-- Task objective --
Copy out every line of the listing below that contains the string "beside". Case matters.

▽

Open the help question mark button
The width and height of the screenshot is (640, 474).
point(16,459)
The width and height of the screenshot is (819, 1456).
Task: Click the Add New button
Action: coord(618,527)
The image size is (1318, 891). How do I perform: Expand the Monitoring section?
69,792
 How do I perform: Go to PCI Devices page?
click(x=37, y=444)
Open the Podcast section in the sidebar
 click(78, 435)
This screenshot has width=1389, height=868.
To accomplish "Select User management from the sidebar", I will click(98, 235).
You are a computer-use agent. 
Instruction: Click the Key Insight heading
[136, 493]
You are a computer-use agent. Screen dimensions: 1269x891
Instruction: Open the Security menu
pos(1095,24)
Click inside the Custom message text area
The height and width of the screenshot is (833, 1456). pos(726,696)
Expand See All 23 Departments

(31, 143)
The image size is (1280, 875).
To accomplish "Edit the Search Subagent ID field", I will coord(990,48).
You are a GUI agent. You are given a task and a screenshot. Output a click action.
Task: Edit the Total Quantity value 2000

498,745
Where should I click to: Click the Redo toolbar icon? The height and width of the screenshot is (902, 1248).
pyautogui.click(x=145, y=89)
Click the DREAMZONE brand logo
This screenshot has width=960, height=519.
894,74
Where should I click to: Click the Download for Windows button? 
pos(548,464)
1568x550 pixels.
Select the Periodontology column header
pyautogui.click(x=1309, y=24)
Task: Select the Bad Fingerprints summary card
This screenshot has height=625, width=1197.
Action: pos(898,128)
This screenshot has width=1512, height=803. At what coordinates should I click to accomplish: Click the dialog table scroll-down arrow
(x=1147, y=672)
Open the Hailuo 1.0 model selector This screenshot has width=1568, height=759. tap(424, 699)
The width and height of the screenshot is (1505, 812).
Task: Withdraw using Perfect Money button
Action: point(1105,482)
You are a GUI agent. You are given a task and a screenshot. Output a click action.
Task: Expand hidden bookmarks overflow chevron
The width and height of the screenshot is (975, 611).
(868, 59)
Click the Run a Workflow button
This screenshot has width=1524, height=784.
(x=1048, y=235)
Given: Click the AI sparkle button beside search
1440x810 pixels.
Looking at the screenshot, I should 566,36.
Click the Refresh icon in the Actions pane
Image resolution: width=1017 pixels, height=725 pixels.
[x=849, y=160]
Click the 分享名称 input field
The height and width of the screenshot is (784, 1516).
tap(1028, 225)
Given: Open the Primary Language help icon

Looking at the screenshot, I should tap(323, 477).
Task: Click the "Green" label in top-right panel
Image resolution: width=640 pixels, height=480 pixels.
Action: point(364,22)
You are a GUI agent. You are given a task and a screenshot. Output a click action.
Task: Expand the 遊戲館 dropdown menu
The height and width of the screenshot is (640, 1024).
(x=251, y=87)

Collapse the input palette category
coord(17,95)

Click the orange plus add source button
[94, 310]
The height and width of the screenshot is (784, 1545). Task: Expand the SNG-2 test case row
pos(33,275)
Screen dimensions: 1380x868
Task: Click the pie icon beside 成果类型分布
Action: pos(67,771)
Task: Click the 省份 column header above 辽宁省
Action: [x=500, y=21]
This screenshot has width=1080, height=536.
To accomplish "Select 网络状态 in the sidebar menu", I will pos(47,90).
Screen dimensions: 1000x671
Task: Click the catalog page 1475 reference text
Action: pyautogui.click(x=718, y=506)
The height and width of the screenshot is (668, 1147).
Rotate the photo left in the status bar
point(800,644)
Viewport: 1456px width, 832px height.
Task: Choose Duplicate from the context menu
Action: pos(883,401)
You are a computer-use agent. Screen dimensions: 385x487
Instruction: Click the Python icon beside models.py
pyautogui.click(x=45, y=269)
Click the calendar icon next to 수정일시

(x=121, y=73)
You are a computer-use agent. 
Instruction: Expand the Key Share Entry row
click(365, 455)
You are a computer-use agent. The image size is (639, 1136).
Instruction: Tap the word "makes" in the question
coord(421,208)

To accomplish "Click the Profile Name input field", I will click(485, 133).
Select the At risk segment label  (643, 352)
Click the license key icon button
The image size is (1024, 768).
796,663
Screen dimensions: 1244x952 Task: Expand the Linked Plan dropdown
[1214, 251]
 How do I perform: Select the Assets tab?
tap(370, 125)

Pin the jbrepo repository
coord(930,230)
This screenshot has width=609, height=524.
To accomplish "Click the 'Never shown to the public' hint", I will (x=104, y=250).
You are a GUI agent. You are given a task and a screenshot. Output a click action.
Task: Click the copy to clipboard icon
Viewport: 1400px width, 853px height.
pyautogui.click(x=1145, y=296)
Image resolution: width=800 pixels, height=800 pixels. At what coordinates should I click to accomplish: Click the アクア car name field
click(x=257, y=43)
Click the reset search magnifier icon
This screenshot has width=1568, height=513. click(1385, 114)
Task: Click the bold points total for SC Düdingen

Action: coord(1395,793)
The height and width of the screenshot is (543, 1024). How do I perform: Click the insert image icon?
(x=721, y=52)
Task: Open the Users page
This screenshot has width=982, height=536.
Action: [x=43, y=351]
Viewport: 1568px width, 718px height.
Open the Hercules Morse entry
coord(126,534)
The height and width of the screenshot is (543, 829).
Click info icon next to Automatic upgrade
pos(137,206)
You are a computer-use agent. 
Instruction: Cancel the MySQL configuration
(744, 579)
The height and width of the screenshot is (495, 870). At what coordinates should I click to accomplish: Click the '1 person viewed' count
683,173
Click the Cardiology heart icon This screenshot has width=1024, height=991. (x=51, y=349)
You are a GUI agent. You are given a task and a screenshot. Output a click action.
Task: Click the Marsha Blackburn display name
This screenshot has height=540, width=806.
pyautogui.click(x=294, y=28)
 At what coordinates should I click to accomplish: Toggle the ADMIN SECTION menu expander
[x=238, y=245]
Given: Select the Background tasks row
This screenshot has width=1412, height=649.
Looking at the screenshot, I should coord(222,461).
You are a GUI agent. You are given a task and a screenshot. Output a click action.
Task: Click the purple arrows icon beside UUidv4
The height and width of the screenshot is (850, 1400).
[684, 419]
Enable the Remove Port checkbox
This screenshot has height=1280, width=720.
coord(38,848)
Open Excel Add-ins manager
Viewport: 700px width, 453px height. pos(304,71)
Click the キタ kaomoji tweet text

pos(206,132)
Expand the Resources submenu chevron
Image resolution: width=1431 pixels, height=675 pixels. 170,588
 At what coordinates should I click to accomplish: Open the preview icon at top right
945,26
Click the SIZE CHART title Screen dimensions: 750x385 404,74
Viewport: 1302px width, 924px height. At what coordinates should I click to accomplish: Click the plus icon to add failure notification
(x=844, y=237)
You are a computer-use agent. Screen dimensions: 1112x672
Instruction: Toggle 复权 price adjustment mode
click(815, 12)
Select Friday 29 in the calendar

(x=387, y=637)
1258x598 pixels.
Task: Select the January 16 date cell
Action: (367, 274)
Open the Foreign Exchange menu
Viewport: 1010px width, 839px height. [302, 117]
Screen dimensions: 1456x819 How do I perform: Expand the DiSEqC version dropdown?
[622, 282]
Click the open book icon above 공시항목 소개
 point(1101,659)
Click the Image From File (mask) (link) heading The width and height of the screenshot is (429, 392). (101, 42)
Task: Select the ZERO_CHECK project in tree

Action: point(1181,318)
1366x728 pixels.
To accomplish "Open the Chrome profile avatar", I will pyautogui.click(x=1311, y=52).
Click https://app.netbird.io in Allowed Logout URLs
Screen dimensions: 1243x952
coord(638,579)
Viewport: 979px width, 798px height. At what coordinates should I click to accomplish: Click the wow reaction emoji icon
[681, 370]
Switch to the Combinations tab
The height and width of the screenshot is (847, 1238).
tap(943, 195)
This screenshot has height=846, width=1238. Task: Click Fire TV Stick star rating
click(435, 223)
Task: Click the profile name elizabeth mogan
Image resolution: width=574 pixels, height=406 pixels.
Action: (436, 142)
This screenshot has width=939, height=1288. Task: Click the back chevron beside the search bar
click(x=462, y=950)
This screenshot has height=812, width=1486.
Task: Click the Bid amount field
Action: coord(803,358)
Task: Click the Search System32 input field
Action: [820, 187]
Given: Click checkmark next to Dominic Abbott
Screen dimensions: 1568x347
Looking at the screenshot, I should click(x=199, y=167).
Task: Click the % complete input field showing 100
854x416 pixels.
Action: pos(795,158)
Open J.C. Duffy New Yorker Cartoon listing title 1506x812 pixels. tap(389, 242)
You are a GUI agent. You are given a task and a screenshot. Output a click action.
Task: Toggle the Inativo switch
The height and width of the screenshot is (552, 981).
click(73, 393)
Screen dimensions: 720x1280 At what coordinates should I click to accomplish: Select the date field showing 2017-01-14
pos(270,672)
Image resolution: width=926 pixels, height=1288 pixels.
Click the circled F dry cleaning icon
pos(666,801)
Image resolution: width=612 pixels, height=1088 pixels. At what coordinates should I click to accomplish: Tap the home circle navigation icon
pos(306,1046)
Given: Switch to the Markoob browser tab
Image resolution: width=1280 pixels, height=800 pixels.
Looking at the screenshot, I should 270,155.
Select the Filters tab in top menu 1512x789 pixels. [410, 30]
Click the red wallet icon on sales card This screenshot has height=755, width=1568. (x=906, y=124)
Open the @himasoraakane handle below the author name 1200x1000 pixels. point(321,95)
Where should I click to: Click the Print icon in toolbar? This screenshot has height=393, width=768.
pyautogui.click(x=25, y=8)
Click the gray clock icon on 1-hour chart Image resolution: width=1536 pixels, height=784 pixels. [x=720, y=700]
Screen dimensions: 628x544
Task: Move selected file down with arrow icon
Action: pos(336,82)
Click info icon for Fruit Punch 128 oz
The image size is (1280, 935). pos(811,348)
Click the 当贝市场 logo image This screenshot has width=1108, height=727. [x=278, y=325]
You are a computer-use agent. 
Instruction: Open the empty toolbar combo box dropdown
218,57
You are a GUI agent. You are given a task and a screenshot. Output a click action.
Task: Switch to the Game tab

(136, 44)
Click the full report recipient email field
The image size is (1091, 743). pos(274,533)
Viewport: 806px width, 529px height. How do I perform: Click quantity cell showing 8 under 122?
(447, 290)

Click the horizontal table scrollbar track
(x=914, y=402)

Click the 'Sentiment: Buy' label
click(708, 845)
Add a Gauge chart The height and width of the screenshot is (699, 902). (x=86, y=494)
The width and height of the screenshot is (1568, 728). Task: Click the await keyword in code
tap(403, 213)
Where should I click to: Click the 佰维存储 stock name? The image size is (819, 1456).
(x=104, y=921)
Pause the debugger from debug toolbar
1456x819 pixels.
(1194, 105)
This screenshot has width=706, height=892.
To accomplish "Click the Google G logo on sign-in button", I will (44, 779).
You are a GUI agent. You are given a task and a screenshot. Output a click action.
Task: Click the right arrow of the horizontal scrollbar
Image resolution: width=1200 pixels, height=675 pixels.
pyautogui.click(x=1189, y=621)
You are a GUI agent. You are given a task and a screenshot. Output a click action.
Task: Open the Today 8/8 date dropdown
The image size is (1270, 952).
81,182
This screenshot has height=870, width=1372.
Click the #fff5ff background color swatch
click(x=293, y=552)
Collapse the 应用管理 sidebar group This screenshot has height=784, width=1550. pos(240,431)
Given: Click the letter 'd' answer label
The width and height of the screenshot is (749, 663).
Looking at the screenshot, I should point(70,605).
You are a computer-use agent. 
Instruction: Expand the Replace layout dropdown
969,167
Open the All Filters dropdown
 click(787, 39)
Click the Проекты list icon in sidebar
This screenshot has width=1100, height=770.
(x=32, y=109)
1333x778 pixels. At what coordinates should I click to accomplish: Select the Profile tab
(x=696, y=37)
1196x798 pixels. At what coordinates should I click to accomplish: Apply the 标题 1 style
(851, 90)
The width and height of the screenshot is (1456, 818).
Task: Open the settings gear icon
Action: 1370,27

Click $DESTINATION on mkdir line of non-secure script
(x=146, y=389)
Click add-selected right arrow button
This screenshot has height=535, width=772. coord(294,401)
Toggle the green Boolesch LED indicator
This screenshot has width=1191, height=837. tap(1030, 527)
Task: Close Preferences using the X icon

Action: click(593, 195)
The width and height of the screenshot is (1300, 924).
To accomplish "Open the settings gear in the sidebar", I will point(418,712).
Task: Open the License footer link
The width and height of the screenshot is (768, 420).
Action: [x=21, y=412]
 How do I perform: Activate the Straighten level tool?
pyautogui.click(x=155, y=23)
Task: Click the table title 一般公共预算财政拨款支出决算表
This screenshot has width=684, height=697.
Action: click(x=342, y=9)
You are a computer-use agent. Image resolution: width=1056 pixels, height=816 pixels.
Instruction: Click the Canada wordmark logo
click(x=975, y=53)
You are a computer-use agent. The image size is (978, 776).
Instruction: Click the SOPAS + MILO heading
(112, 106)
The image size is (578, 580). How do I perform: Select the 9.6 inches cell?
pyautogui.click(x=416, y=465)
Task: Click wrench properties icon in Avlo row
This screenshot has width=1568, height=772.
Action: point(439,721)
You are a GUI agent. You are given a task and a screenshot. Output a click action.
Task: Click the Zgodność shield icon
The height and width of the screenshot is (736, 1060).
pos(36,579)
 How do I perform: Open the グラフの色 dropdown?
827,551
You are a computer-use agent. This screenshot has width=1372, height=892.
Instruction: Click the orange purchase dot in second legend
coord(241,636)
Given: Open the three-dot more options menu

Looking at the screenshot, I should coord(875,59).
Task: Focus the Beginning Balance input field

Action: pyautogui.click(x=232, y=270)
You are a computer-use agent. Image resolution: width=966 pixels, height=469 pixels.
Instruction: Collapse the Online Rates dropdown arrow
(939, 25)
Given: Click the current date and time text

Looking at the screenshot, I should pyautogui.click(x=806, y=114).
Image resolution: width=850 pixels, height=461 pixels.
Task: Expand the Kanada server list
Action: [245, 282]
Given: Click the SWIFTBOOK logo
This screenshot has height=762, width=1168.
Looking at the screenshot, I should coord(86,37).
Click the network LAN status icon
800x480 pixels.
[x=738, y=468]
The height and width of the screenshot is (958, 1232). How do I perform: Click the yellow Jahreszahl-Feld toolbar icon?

△

-- Expected answer --
Given: Click the AI sparkle button beside search
Task: Click the pie icon beside 成果类型分布
Instruction: Click the Python icon beside models.py
Task: Click the purple arrows icon beside UUidv4
This screenshot has width=939, height=1288. Task: Click the back chevron beside the search bar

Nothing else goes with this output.